Today is Easter Day and the weather has dawned bright and cheerful. Although I do not comment on things religious, last night was rather special. It was an especially long service as it was part of the rite for Easter Saturday – called the Easter Vigil. Last night’s service was especially long as it involved a group of people who, accordingly to the terminology, were ‘under instruction’ and were being formally received into the Catholic Church as part of today’s ceremony. We started by congregating outside the church around a glowing brazier from which was lit the Easter (Pascual) candle. Then each member of the congregation was equipped with a candle and we processed with our lighted candles into a darkened church. At an appropriate moment in the ceremony, the candles were held aloft, the purple coverings which by tradition cover the altar and altar pieces were removed, the sanctuary lights and candles were lit and the congregation burst into an Easter hymn. The symbolism is clear i.e. emerging from a darkened tomb into the light of an Easter Day. I believe that most of these rites are much more highly developed in the Eastern (Byzantine) church and a pale imitation has been re-introduced into the western churches. Nonetheless, even for a person who might have no religious faith of any kind, the pure aesthetics were worth the experience. Meg and I had never attended an Easter Vigil before and therefore did not really know what to expect but the sight of a congregation being symbolically reborn, as it were, was quite inspiring.

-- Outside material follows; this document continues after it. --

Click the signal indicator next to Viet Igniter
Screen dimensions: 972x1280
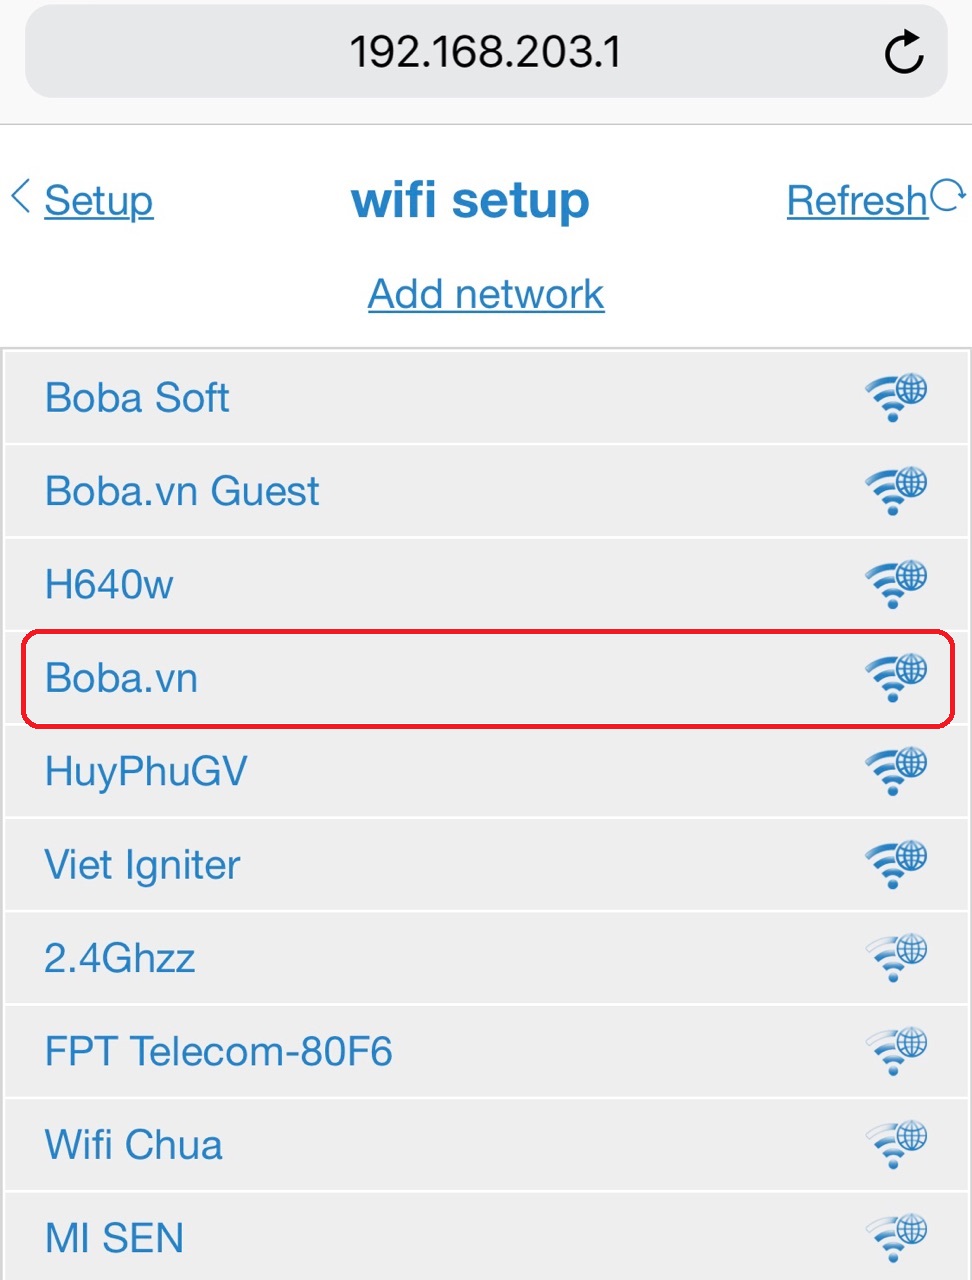(x=895, y=865)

This morning Meg and I walked to the park and had our normal coffee. On the park bench, we coincided with a couple of about our own age that we sometimes chat with and exchanged various bits of news. Then it was homewards but neither of us felt particularly hungry so I threw together a sort of salad based upon a tin of corned beef that we always keep in stock. Then it was a good read of the Sunday newspapers that are still speculating about the kinds of hurdles that Boris Johnson is yet to face – the consensus view is that Tory MPs are going to sit onto their hands until after the local elections of 5th May (two and a half weeks away) and at that point will decide whether to keep Boris Johnson as their leader as not. There seems to be a view gaining ground that Boris Johnson will not lead the Tories into the next election and even people like Jeremy Hunt (who has relatively ‘clean hands’) thought about as a potential successor. After a bit of a rest and as the weather was fine, I decided to do a little gardening. I do suspect, though, that every single job that you think of as being a simple little job turns out to be more complicated than first thought. I was renovating a border which when I constructed it some four or five years ago was a wooden ‘stay’ bordered by some large flat pebbles.This lot had to be deconstructed and de-grassed before i put it all together again. The donkey work has been done today and I can no doubt do some refinements tomorrow. When I came in and we had some light tea in front of the TV, we idly flipped through the channels and came across the closing moments of the 1956 epic of ‘The Ten Commandments’ This, by modern tastes, was so unbelievably naff that it was fascinating to watch. The highlight of this, if you can call it such, was the vision of the patriarch Moses ascending Mount Sinai in order to (eventually) receive the Ten Commmandments. When Moses beat upon a rock face and called out ‘Lord, what I have left undone‘ Meg called out ‘Your shoelaces‘ Well, the film evoked that source of response. From thence, we descended into a few moments of ‘Carry on Cleo‘ which, must again, be awarded the badge of honour for pure naffdom.
Partygate is rumbling on and when Parliament reconvenes next Tuesday, there may be further developments. The Speaker of the House of Commons, Lindsay Hoyle, is being asked to officially make a ruling whether the House of Commons has been misled by the PM now that at least one conviction (or Fixed Penalty Notice) has been issued. The word on the street in the Westminster village is that the penalty notice served upon Boris Johnson is for one of the most ‘minor’ of the transgressions and there may be more (perhaps about 6) of a more serious scale in the pipeline. In particular, the ‘bring your own booze’ event held in the Downing Street garden on 20 May, 2020 may well have been instigated by Johnson himself. The Sunday Times is reported saying that a gathering in the Downing Street press office did not start as leaving drinks – rather, it was the ‘usual Friday evening wash-up drinks’ But Mr Johnson ‘came fumbling over, red box in tow’, and ‘gathered the staff around the press office table, which did have bottles of alcohol on it and started pouring drinks for people and drinking himself’. A photographer is said to have been present throughout and is believed to have captured pictures of the prime minister. Downing Street source does not dispute the description of the event but denies that Johnson had organised it. Watch this space!